# Written instruction
Retype the text of all the records below word for word, and leave the pictures out.

# Records supplied
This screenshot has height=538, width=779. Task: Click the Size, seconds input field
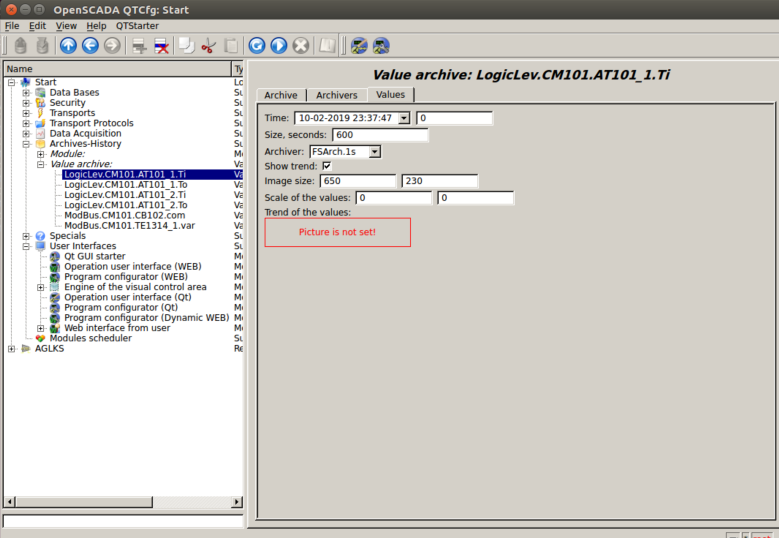click(380, 135)
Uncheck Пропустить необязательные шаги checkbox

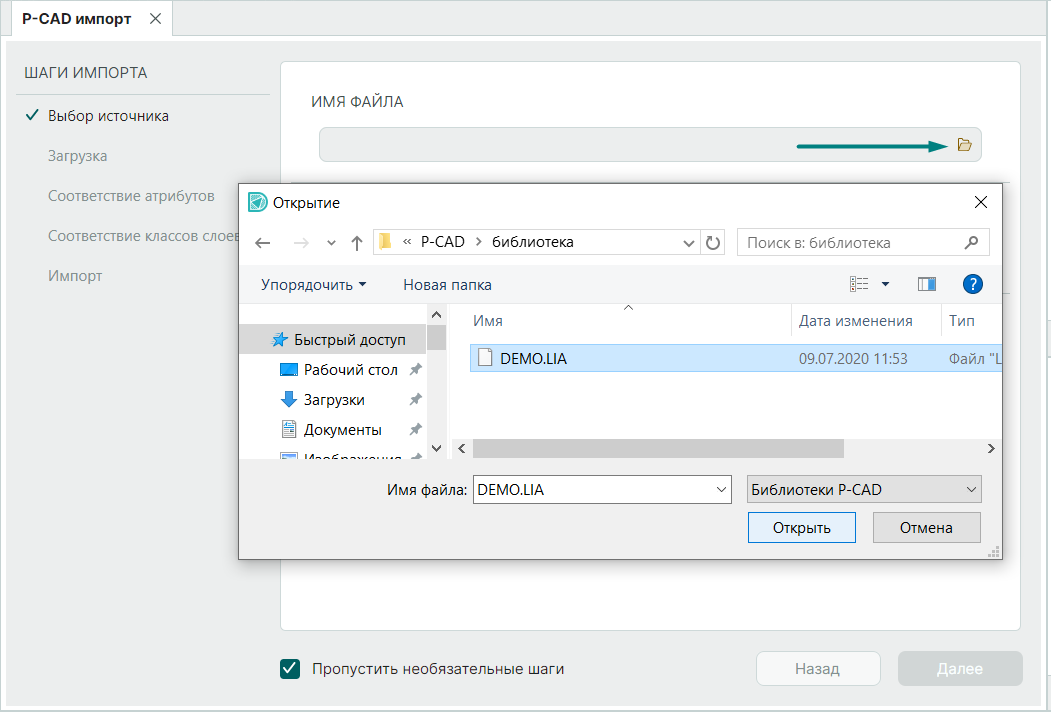pos(291,669)
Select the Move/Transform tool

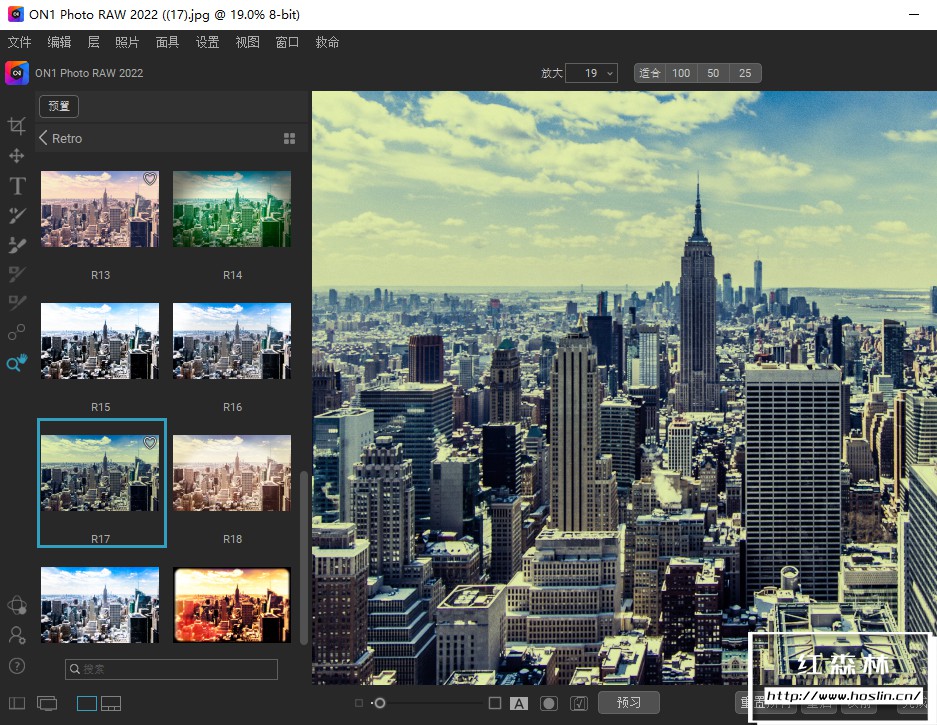pos(17,156)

# Exercise solution
This screenshot has height=538, width=779. Task: Click the Size, seconds input field
click(380, 135)
Uncheck Пропустить необязательные шаги checkbox

pos(291,669)
Select the Move/Transform tool

pos(17,156)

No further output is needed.